Virtual Library

Start Your Search

K. Tokushige



Author of

  • +

    P1.11 - Poster Session 1 - NSCLC Novel Therapies (ID 208)

    • Event: WCLC 2013
    • Type: Poster Session
    • Track: Medical Oncology
    • Presentations: 1
    • +

      P1.11-007 - Phase I study of the ALK inhibitor LDK378 in Japanese patients with advanced, ALK-rearranged NSCLC and other tumors harboring genetic ALK alterations (ID 736)

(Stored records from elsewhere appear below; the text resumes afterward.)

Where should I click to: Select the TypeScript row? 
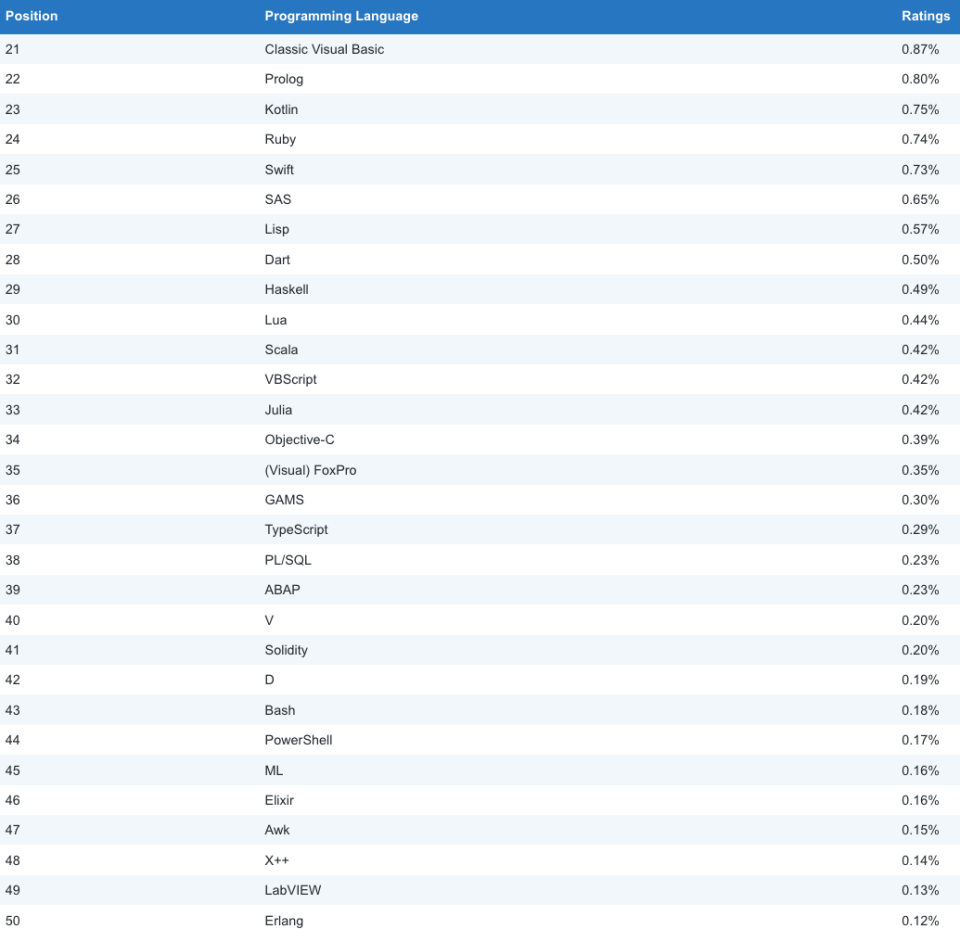coord(480,530)
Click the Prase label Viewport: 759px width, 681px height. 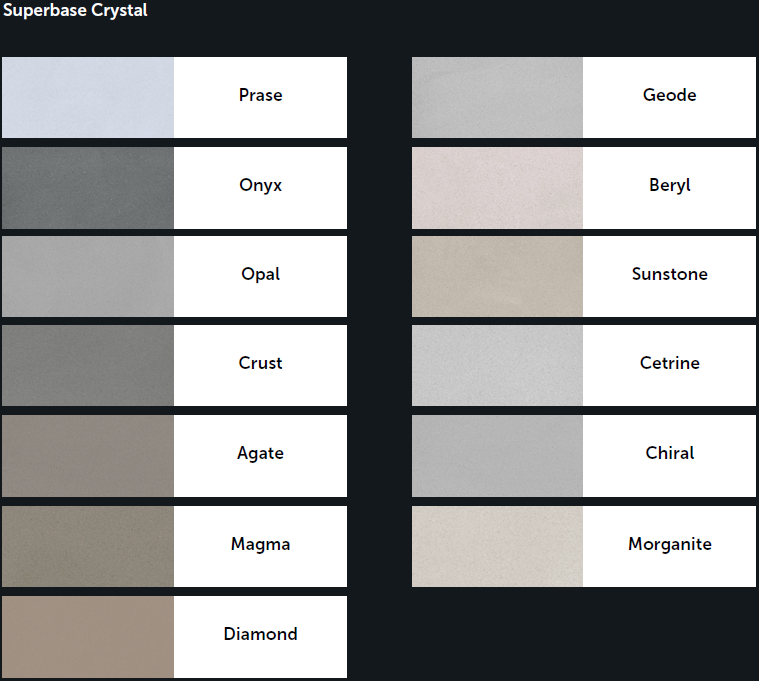[x=260, y=96]
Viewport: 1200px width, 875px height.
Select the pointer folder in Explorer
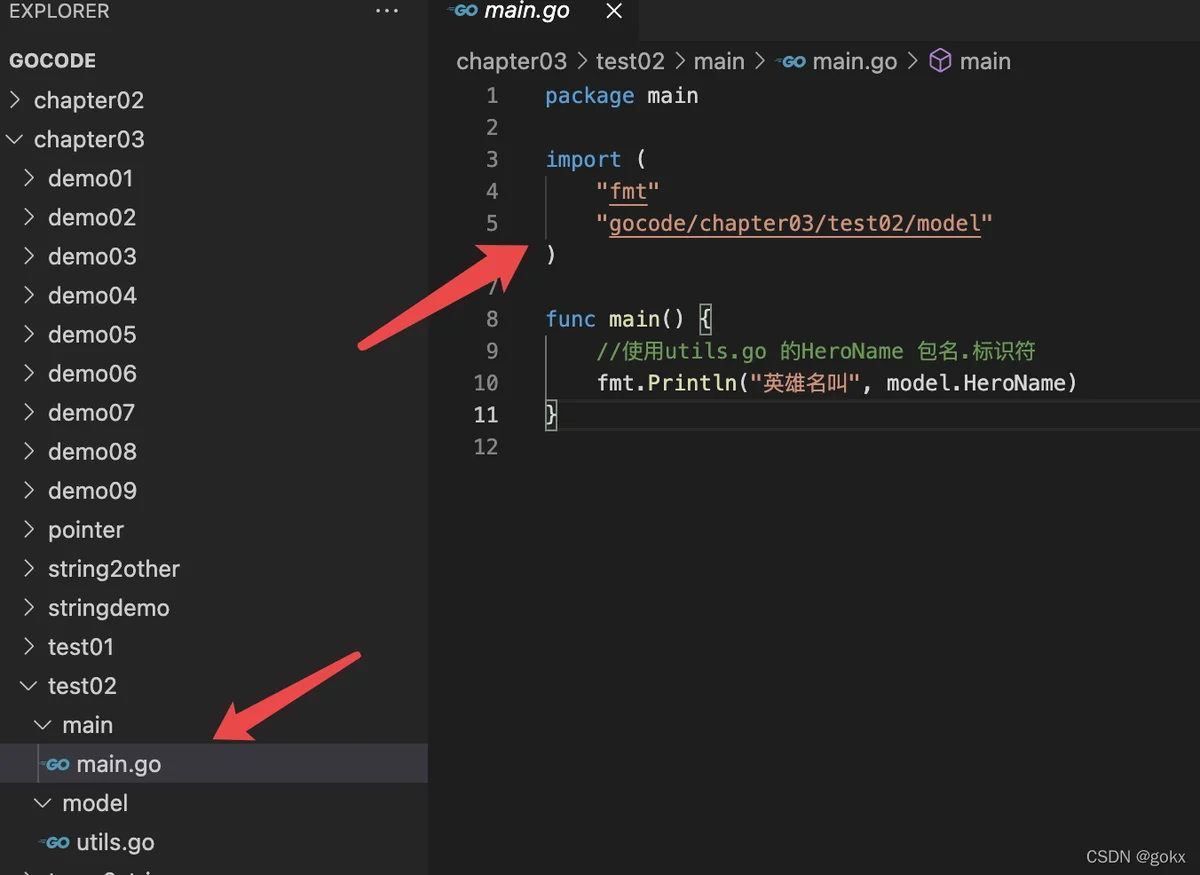point(86,530)
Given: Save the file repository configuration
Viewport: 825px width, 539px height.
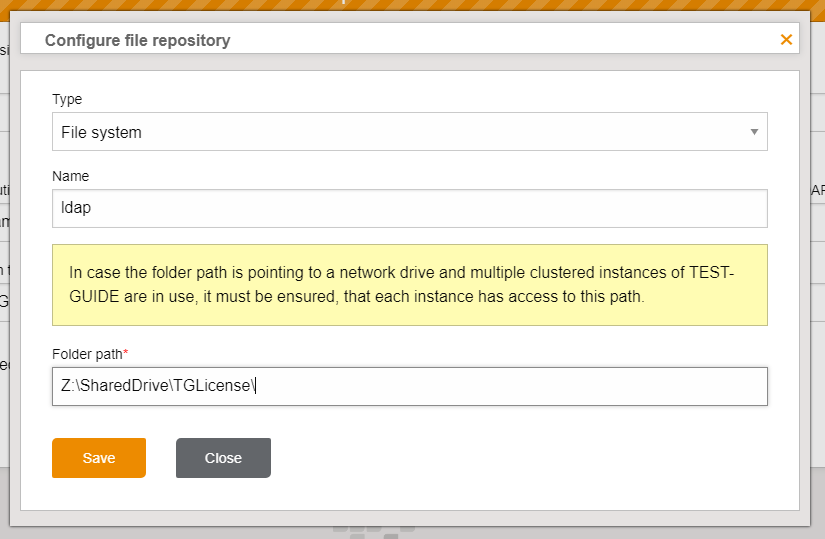Looking at the screenshot, I should [x=99, y=458].
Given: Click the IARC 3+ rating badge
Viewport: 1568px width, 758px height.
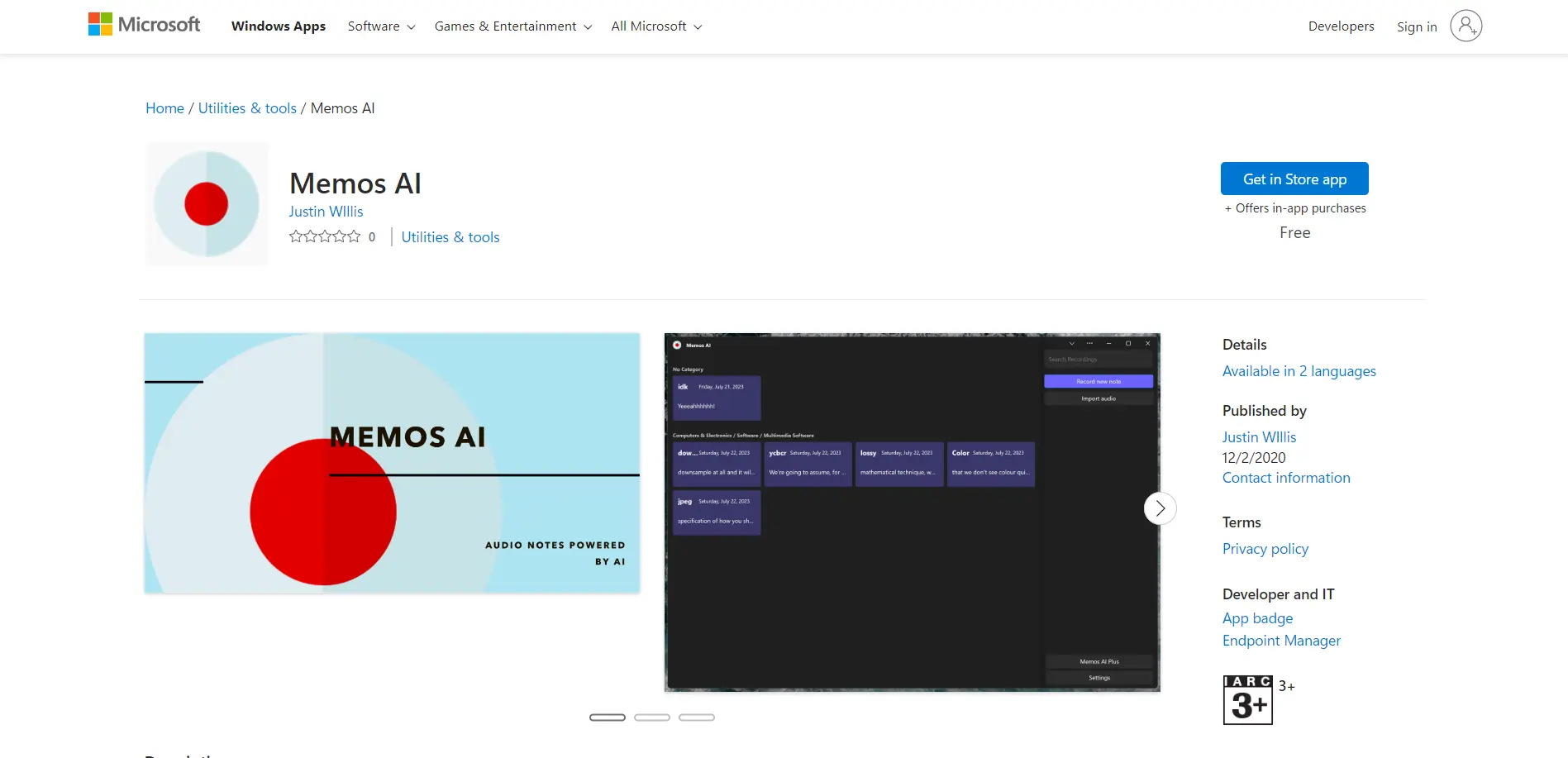Looking at the screenshot, I should [x=1247, y=700].
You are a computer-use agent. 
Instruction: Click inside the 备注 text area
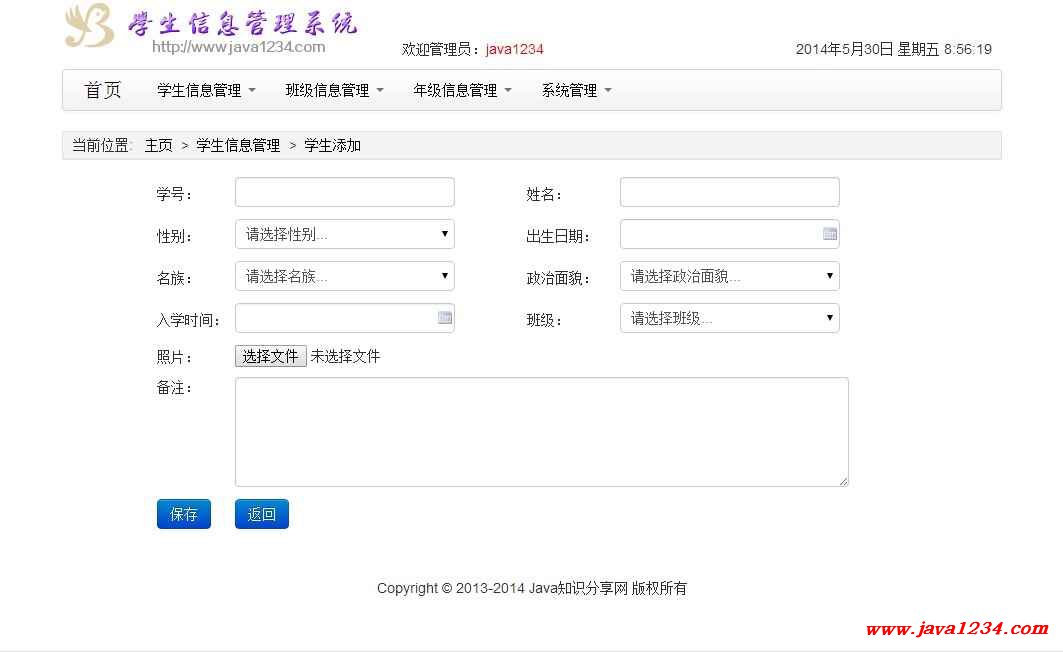[541, 432]
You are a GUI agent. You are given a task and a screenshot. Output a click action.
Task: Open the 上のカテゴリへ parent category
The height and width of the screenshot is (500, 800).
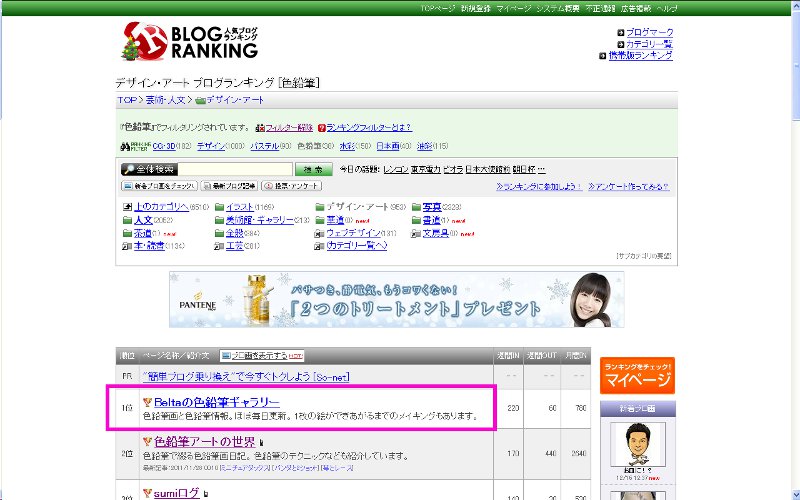coord(161,207)
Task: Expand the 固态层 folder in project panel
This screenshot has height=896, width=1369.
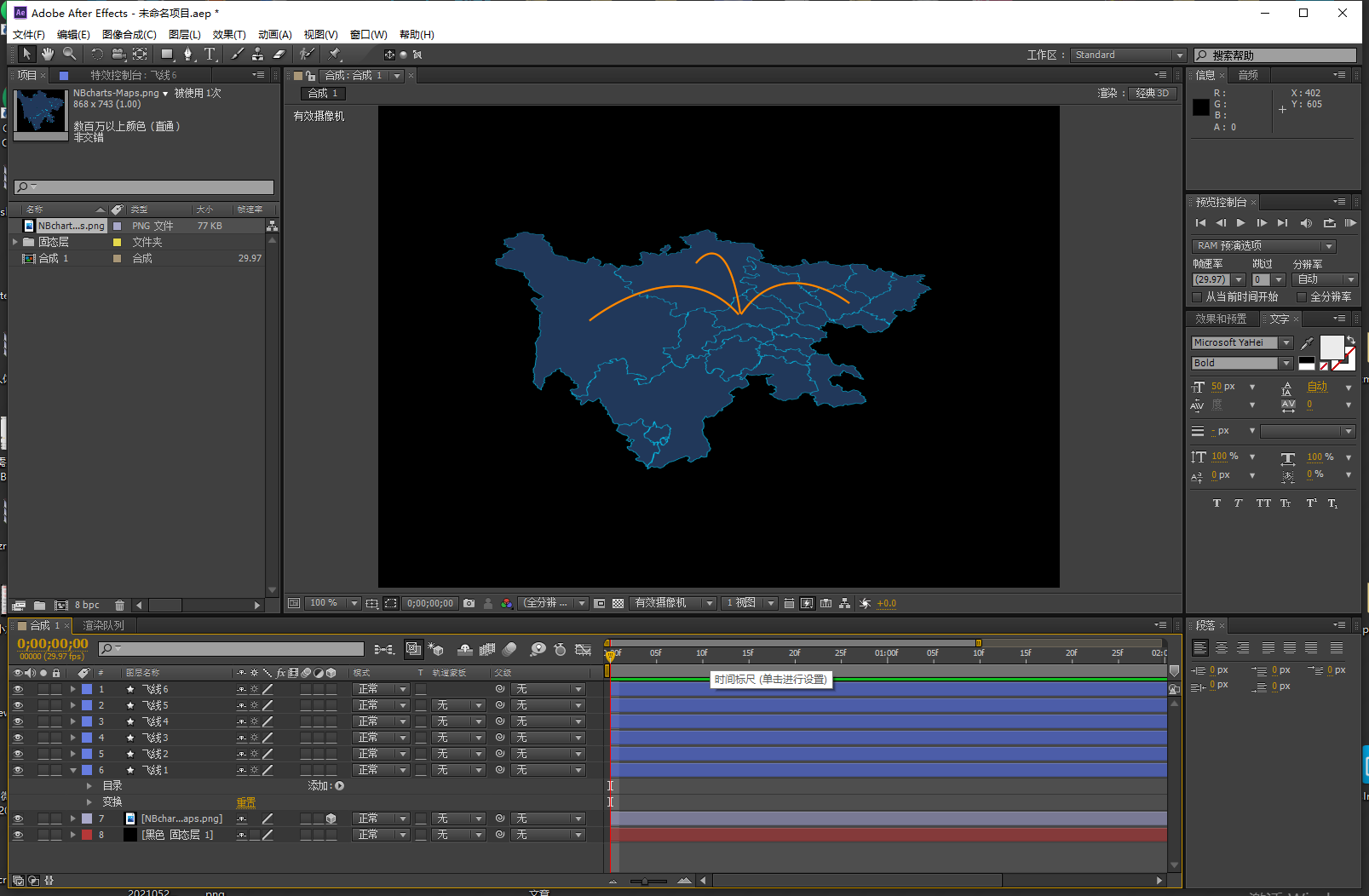Action: pyautogui.click(x=15, y=242)
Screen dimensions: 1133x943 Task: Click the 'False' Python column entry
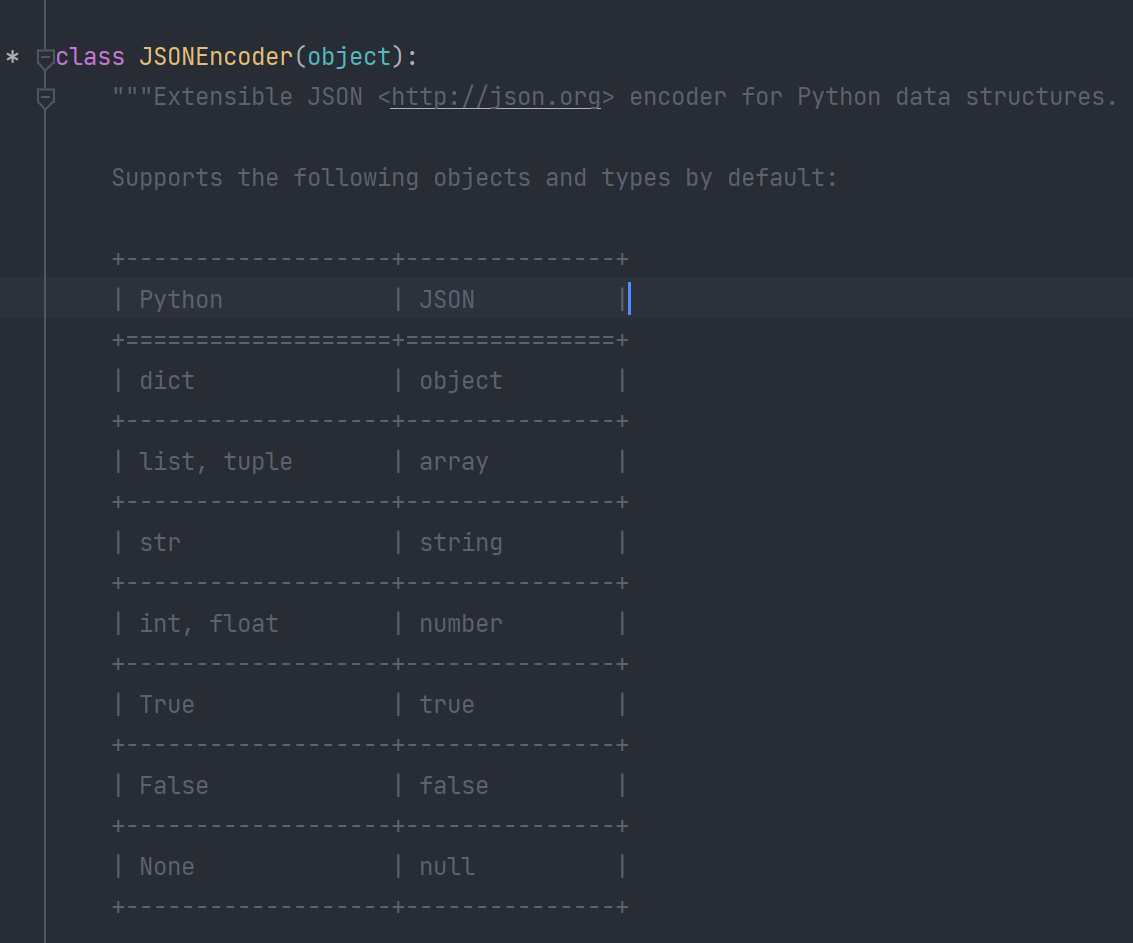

      09:30 - 09:30  |  Author(s): K. Tokushige

      • Abstract

      Background
      Genetic alterations in anaplastic lymphoma kinase (ALK), including ALK rearrangements, occur in 3–7% of NSCLC. ALK-rearranged (ALK+) NSCLC is sensitive to the tyrosine kinase inhibitor (TKI) crizotinib, but acquired resistance inevitably develops. LDK378 is a novel, potent ALK TKI, with significant preclinical antitumor activity, even in crizotinib-resistant models. An ongoing pivotal Phase I study in Western patients established the MTD as 750 mg/day, with overall response rates (ORRs) of 58% in all patients (n=114) and 57% in crizotinib-resistant patients (n=79), treated at ≥400 mg/day (Shaw, et al. ASCO 2013, Abstr 8010). The primary objective of the present study was to estimate the MTD and/or recommended dose in Japanese patients with tumors harboring ALK alterations; secondary objectives included safety, PK, and preliminary antitumor activity.

      Methods
      In this multicenter, open-label, dose-escalation study, patients with ALK alterations were enrolled. Japanese patients (ECOG PS 0–2) with locally advanced or metastatic disease that had progressed on standard therapy, or for which no standard therapy exists, were eligible. LDK378 was administered orally at doses of 300–750 mg once daily (21-day cycles, with a PK run-in period). Adaptive dose escalations were guided by a Bayesian logistic regression model with overdose control. Patients were treated until disease progression, unacceptable toxicity, or consent withdrawal.

      Results
      As of April 29, 2013, the dose-escalation part had enrolled 19 patients (median age 45 years; 11 female), including 18 patients with ALK+ NSCLC (by FISH assay) and one patient with inflammatory myofibroblastic tumor (IMT) harboring an ALK alteration. Fourteen patients with NSCLC had received prior ALK inhibitors (crizotinib, n=9; others [ASP3026 and CH5424802], n=5) and 4 patients with NSCLC were ALK inhibitor-naïve. Patients were treated at 300 mg (n=3), 450 mg (n=6), 600 mg (n=4), and 750 mg (n=6). Two DLTs occurred, at 600 mg (Grade 3 lipase increase) and 750 mg (Grade 3 drug-induced liver injury); the MTD was 750 mg. The most common AEs regardless of drug relationship were nausea (n=18, 95%), diarrhea (n=14, 74%), vomiting (n=14, 74%), blood creatinine increase (n=12, 63%), decreased appetite (n=10, 53%), and fatigue (n=7, 37%). The most common Grade 3/4 AEs were hepatic enzyme increase (n=3) and drug-induced liver injury/abnormal hepatic function (n=2). Among 18 patients with NSCLC (all doses), the ORR (confirmed responses) was 50% (95%CI 26.0─74.0; partial responses [PRs], n=9). PRs were observed in 7/9 crizotinib-pretreated patients (2 unconfirmed). In patients pretreated with other ALK inhibitors, 3/5 had a PR (including 1 who also received crizotinib, and 2/4 who received CH5424802). The patient with IMT also achieved a PR. The preliminary PK profile was similar to that seen in Western patients.

      Conclusion
      The MTD was 750 mg once daily in Japanese patients. The safety profile was tolerable and comparable to that of Western patients; gastrointestinal toxicities were most common, and the most frequent Grade ≥3 AEs were liver toxicities. LDK378 exhibited antitumor activity against ALK+ NSCLC, in both crizotinib-resistant and other ALK inhibitor-resistant patients. An expansion part will further evaluate oral LDK378 750 mg. ClinicalTrials.gov identifier NCT01634763.